Figure 4 shows how the measured white-line intensities change with applied bias referred to the OCV spectra, which is used as reference. The spectra were collected under chronoamperometric (CA) control, and ∼1 h was required to record each Ir L3-edge spectrum. This fact, together with the constant current observed under the applied potential, verifies that the spectra where collected under steady state conditions, which is important to ensure their fidelity. The surfaces likely remain partially oxidized after the CV activation steps60 making an assignment to IrIII more appropriate, as a consequence of the surface irreversible oxidation state, as confirmed by XPS below. At 1.0 V, IrIV has become the oxidation state, which is further supported by the CVs of the film and NPs showing 1.0 V the transition assigned to IrIV/IrV. At 1.0 V the near-surface region is then expected to be IrIV. The higher white-line intensities confirm oxidation, with the ∼30% increase for the Ir NPs in line with an increase to +4.5, assuming IrIII to start. The higher white-line intensity of the NPs compared to the thin films is likely due to incomplete oxidation of the bulk of the 20 nm thin films.58,59 At 1.6 V, though no further increase in white-line intensity is observed for the thin films, the NPs show an additional ∼4% increase above that observed at 1.0 V suggesting the coexistence of IrIV/IrV, or higher oxidation states, on the catalyst surface. The reverse scan back to OCV shows the process reversibility. To gain a better understanding of what these species may be, we turned to ab initio calculations.
In order to provide a better description of the observed changes in the white-line spectra, these reference and operando measurements were compared with the DFT calculated Ir L3-edge spectrum (details can be found in the SI). We begin with the lowest energy, in vacuum, IrO2 surface, (110), as a model for the DFT calculations.60 The surface was first fully hydrogenated as shown in Figure 5. It was then successively oxidized by following a series of proton coupled electron transfers to explore the adsorbates argued to be present under OER conditions;60 see Figure 5. The Ir L3-edge white-line intensities of these surfaces were computed and plotted against the number of electrons transferred from the hydrogenated surface unit cell to reach the desired surface oxidation state. From Figure 5 it can be seen that only the surface Ir atoms respond to the oxidation, with the first subsurface layer already converged to the L3-edge white-line intensity of bulk IrIV. The average surface oxidation state can be seen to increase from a white-line intensity below IrIV when μ1-H2O and μ2-OH are present—where the subindex indicates the number of iridium atoms bound to an oxygen atom—to a value consistent with bulk IrV when μ1-O and μ2-O are present. The former is close to the +3.5 average formal oxidation state for the surface Ir atoms found by simple bound counting.

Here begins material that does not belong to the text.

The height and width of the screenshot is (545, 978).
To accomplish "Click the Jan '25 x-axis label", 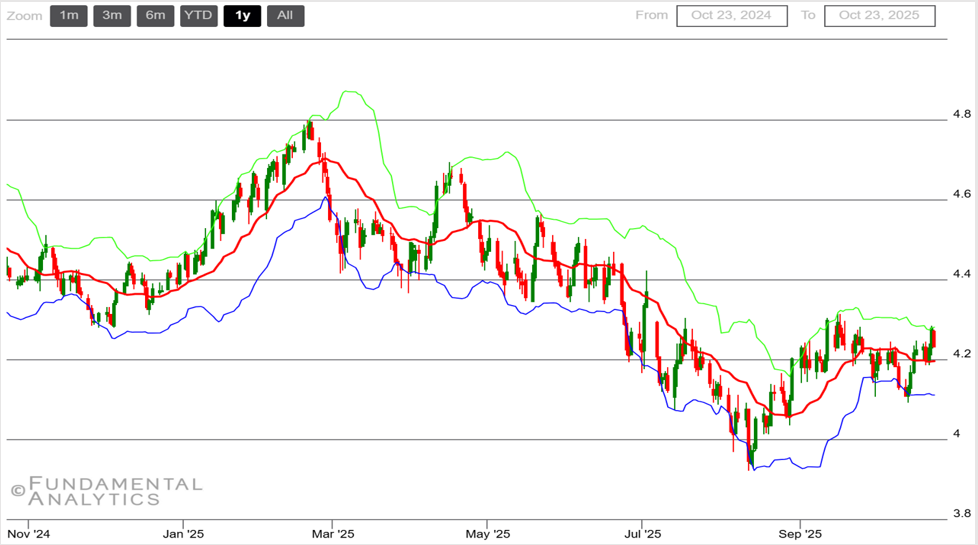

Removing H+ and e– from μ1-H2O on the (110) surface yields a surface with μ1-OH and μ2-OH that is predicted to be stable up to 0.7 V.60 The average formal surface oxidation state of Ir on this surface is +IV, in-line with the computed L3-edge white-line intensity, Figure 5. At 0.7 V the surface termination is predicted to transform into μ1-OH and μ2-O, with an average Ir surface oxidation state of +4.5, in general agreement with the experimental results on the NPs. Above 1.2 V both a surface μ1-O or μ1-OO have been predicted to be stable.39,60 Of these, the μ1-O appears more likely on the NP surface owing to the small increase in white-line intensity observed experimentally between 1.0 to 1.6 V, which is consistent with the increase in iridium formal oxidation state and the computed white-line intensity for transitioning from μ1-OH to μ1-O. The μ1-OO (and μ1-OOH) show reduced white-line intensities relative to μ1-OH and μ1-O, and while we observed no evidence for such a reduction in intensity, it has been previously observed on IrOx NPs at high applied potential.61
We also considered the possibility that the NPs facet during anodic polarization, as above 1.1 V the (111) surface is thermodynamically favored.60 Following the same methodology as above, Figure 5 shows the Ir L3-edge white-line intensities as a function of the number of electrons transferred starting from a fully hydroxylated (111) surface; see SI for structures (Figure S5). Here, though more points are included owing to the presence of four μ2-OH species in the unit cell, a similar trend emerges as found for the (110) surface, with the Ir L3-edge white-line intensities reaching higher values due to the increased formal surface iridium oxidation states on the (111) vs (110) surface. In particular, the Ir bound to μ1-O reaches a formal oxidation state exceeding IrVI. Such a species is predicted to appear once the bias reaches 1.1 V; above 1.2 V μ1-O may transform into a μ1-OO.60 While we see no drop in white-line intensity on the NPs supporting the formation of μ1-OO, we cannot completely rule out the appearance of IrVI from XAS alone. Thus, we turned to XPS, as this technique apart from providing complementary information on the occupied orbitals is also more sensitive to the surface states.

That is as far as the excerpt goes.